Source records
━━━━━━━━
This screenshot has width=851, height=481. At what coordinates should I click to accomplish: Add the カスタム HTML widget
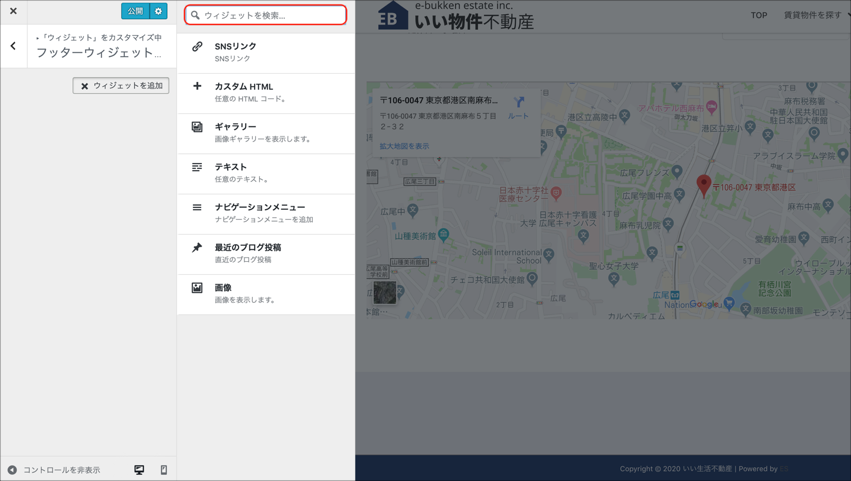(x=265, y=92)
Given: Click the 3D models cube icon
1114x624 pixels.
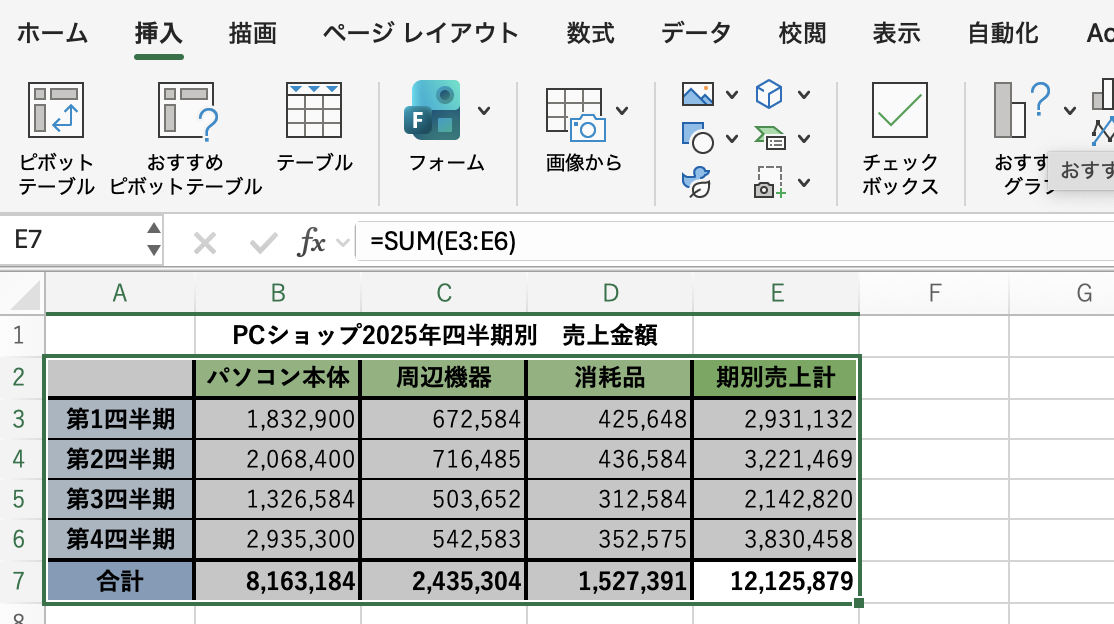Looking at the screenshot, I should click(x=768, y=95).
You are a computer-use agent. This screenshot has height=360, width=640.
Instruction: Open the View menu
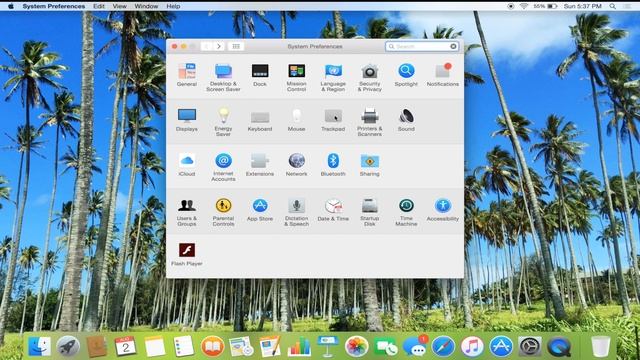(119, 6)
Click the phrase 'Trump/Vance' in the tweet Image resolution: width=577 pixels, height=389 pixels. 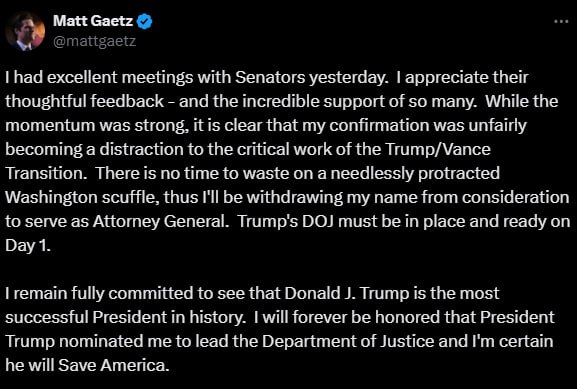438,149
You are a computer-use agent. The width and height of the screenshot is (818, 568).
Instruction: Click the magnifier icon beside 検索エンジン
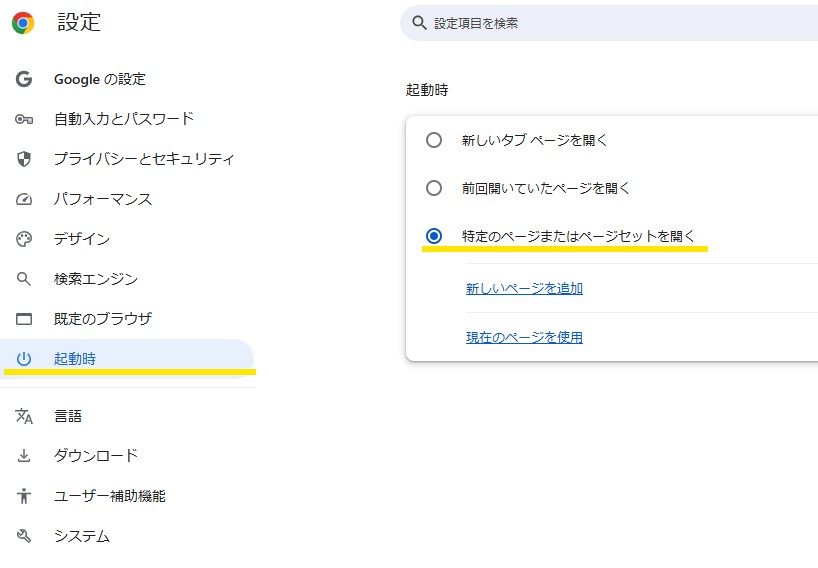pyautogui.click(x=24, y=279)
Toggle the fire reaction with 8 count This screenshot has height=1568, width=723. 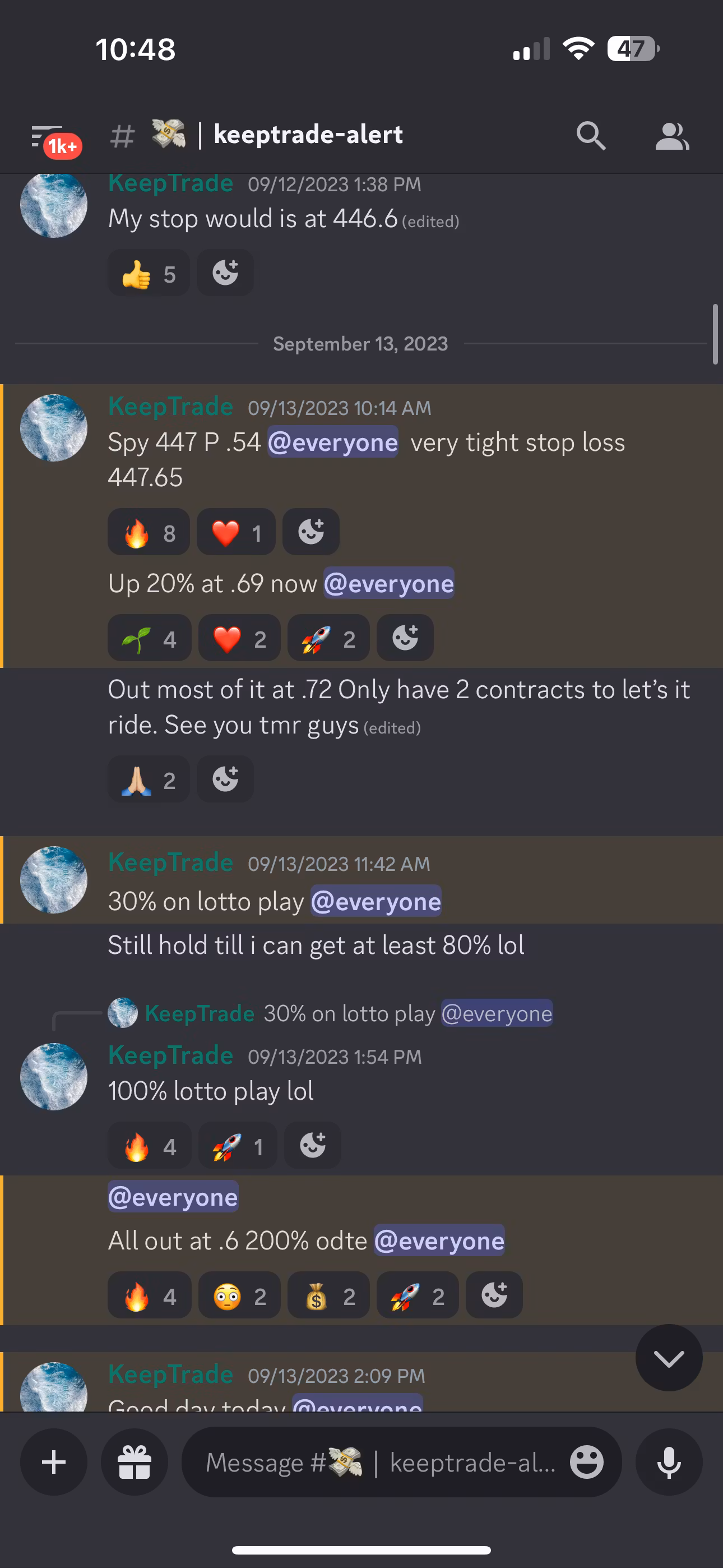(149, 532)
━━━━━━━━
A single number is the whole answer: how many lines in the entries hold the word "computer".

Result below - 2